MetaDAMA - Data Management in the Nordics

2#2 - The Business Value of Data (Eng)

August 22, 2022 Winfried Etzel VP Activities DAMA Norway Season 2 Episode 2
MetaDAMA - Data Management in the Nordics
2#2 - The Business Value of Data (Eng)
Show Notes

“The closer you are to the business, the great the chance to make an impact with data!”

 In this episode I interviewed Marti Colominas, VP Head of Data & Insight at reMarkable. When we had our chat this summer, Marti was still working as Head of Data for Kahoot!.

 Marti combines business with data and works on a daily basis for value creation and balance on the crossroads between business and tech.
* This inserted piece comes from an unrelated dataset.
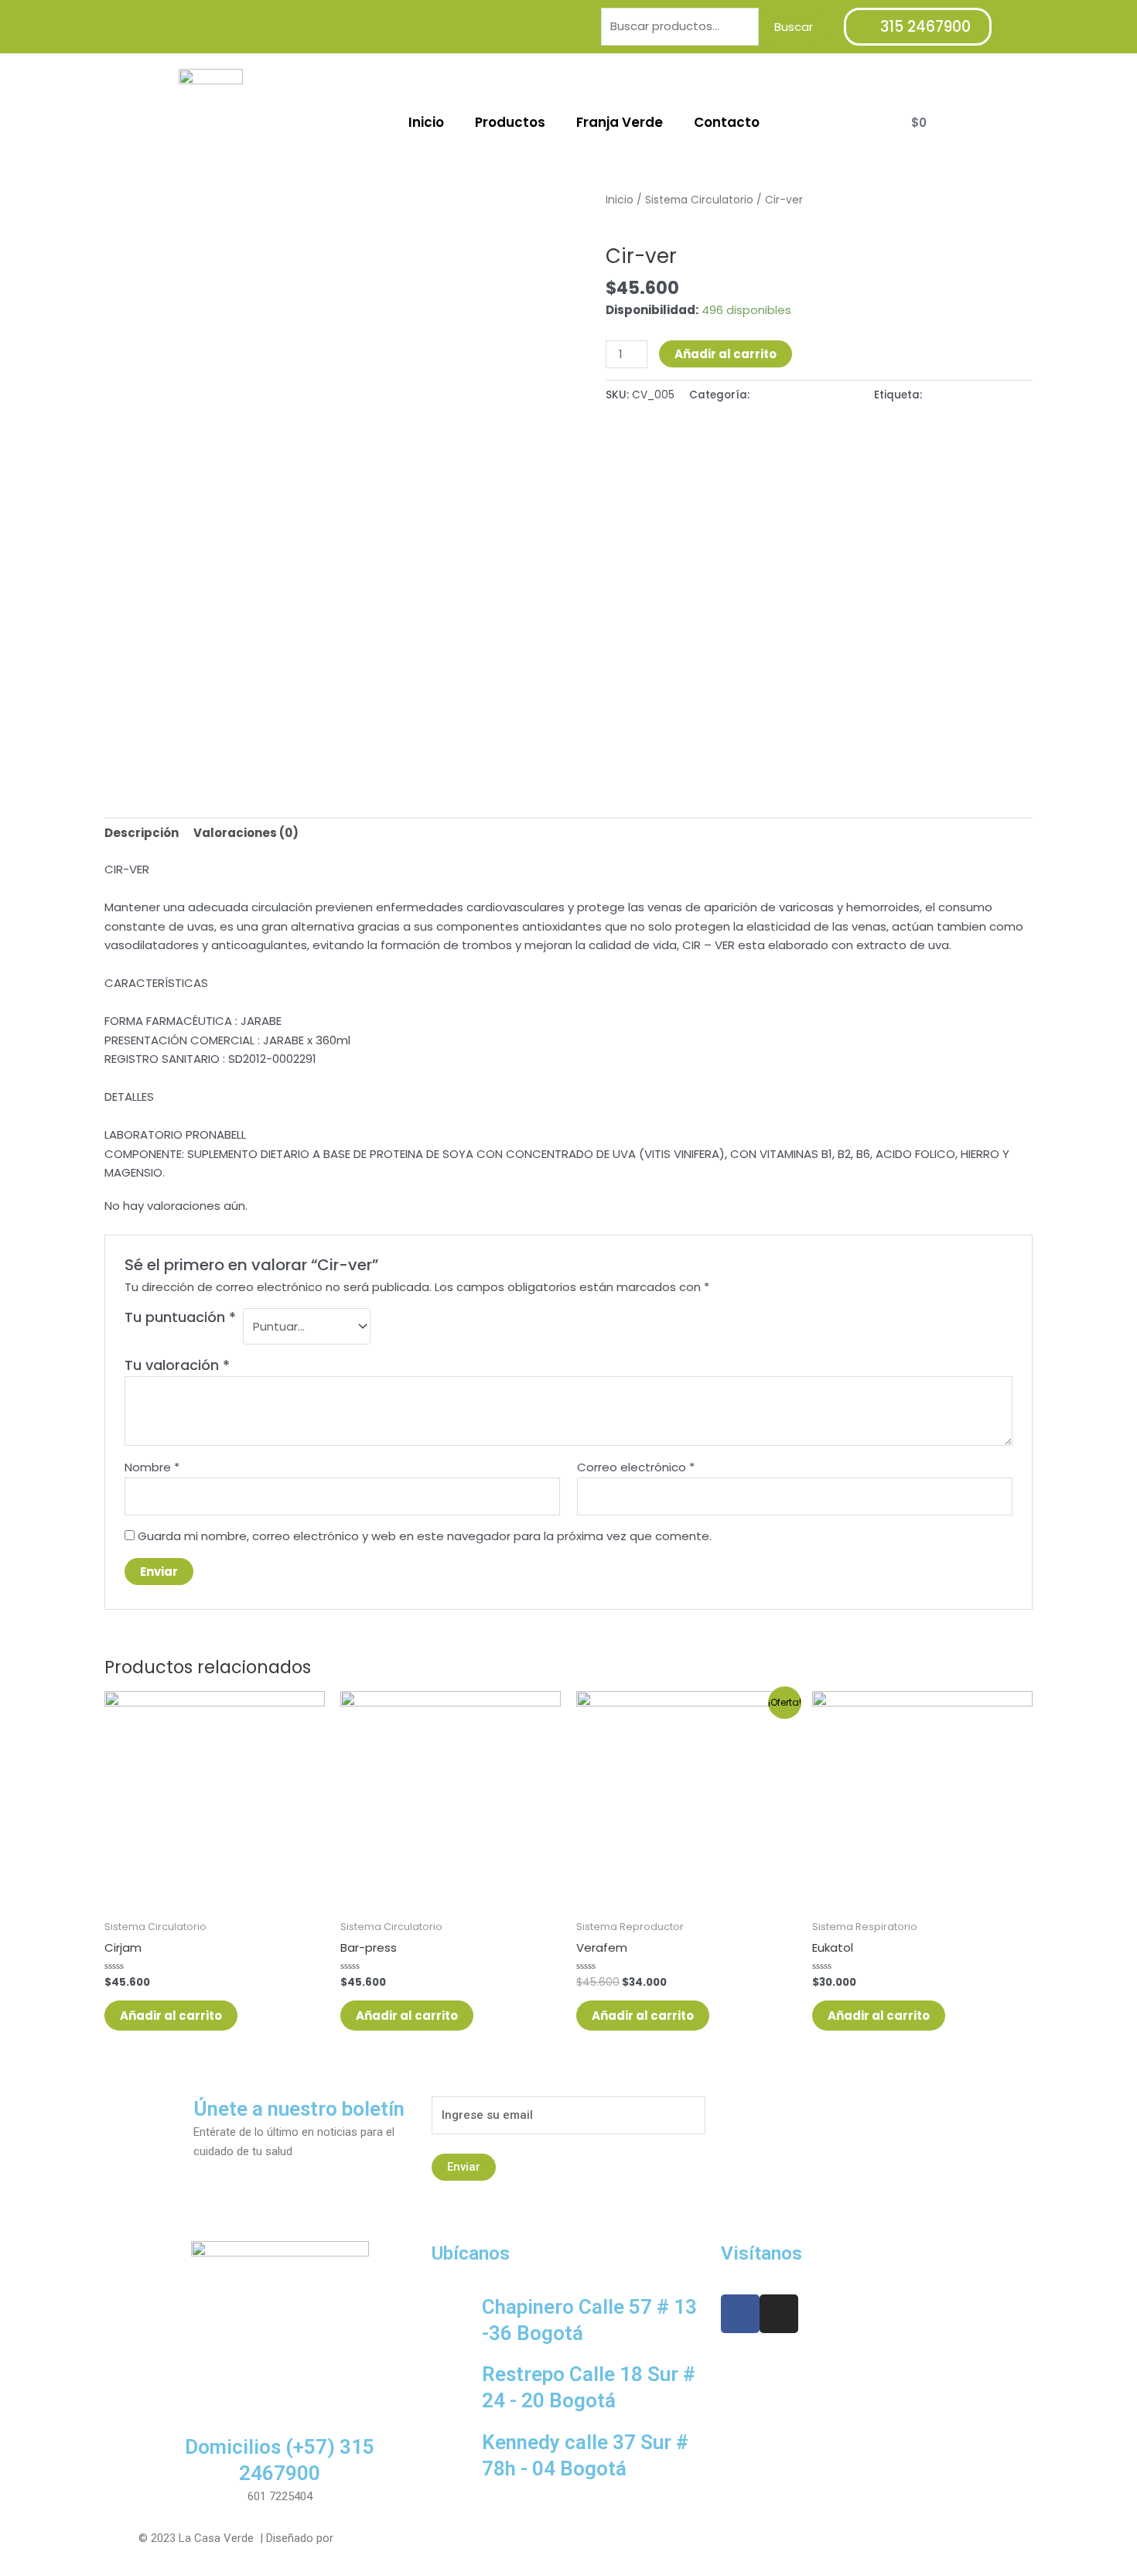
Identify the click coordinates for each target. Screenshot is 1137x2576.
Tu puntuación (180, 1317)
Marti has experience from big corp but was looking for that high pace and ever-changing environment of a startup.

 Here are my key takeaways: 

The Startup / scaleup setting

  • In startup and scaleup roles are not that defined. There is a huge amount of flexibility.
  • You can react quickly and explore new options without a lot of bureaucracy.
  • It is very dynamic, and data is used by everyone to base their decisions on.
  • On the other hand, datasets are not as stable and with less quality.
  • There is a significantly shorter distance between C-level executives and Operations.
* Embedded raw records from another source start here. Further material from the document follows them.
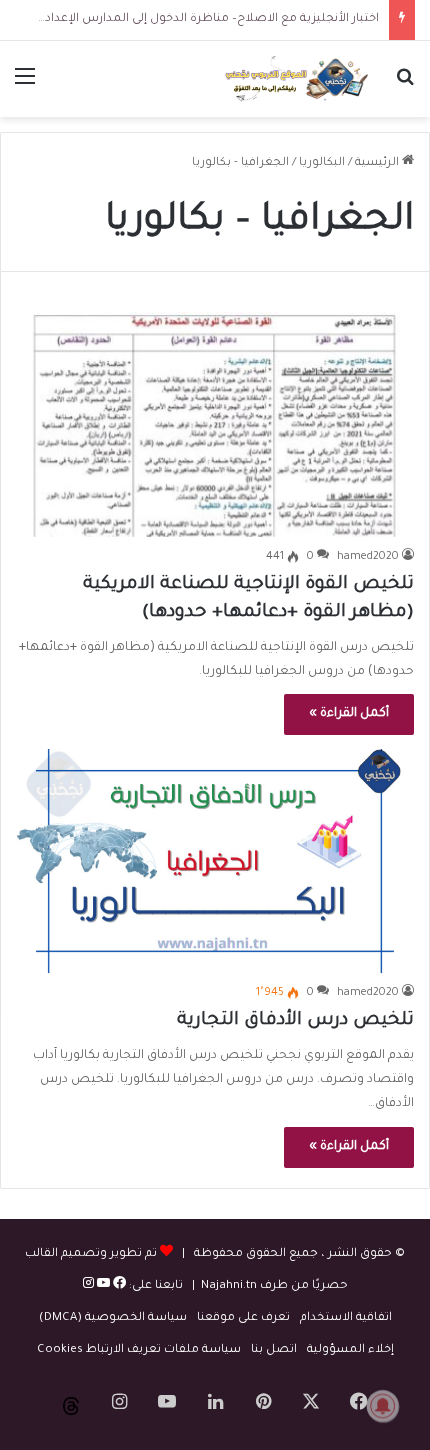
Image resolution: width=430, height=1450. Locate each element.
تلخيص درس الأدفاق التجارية (295, 1021)
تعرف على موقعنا (243, 1318)
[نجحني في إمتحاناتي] (300, 79)
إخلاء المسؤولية (350, 1350)
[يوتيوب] (102, 1286)
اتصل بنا (274, 1350)
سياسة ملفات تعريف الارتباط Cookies (139, 1350)
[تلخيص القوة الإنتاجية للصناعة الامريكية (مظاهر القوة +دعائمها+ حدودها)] (215, 424)
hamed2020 (368, 557)
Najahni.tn (229, 1286)
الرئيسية (378, 163)
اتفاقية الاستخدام (346, 1318)
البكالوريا (322, 163)
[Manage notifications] (383, 1406)
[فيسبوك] (118, 1286)
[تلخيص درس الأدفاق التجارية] (215, 861)
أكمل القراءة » (349, 714)
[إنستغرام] (88, 1286)
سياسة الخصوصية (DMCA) (113, 1318)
The Business Value of Data

  • You need to find balance in delivering fast (time to insight, speed and accuracy).
  • Speed is there no matter what, you need to ensure the right level of accuracy at that speed.
  • If you want to have impact, you need good data quality. If not, the numbers will not be trusted or used.
  • The goal is data that is trustworthy and easy to use.
  • Long term commitment to Data Quality and Data Governance, whilst speedy day-to day operations with little time to insight, have been key to success.
  • The role of CDO is to ensure that be business derives value from Data Science and Analytics, that counts for a Startup as much as for a large enterprise.
  • The combination of business and engineering becomes more and more important.
  • The data stack is moving towards speed and scalability, which makes it easier to handle large volumes of data.
  • The key innovation will happen on automated data quality, self-serve analytics, even API-contracts for click-steam data, as well as tracking and lineage.
  • Data is not always the goal. It can be a means to create value.
  • For Kahoot! And reMarkable, data is used to make a better product and to improve the user experience, not to monetize or even mine that data.
  • User should see and feel enhancements in the product through their provided data right away.
  • To show the business value of Data Management you have to argue with "What if…?" What if we don't do it? You need to show the consequences of not acting to the C-level executives.
  • Data quality problems grow exponentially over time. If you do not act, data-driven decision making will eventually be replaced by gut feeling.
  • Not having control and metrics in place is like going to the casino: You can win once or twice3, but in the long run you will lose.
  • Data products should have an assigned value - so Data as a product can help us argue for the business value of data.
  • Step 1 is to treat data as an API contract.
  • Self-service is dependent on a good structure and governance at the data producer side.
  • Self-service can cover 60-70%, not everything can be self-service.
  • A dataset tells the story of what happened in the business. You need business context to understand it, you need to phrase a business question into a data question, you need to know how to manipulate the data correctly.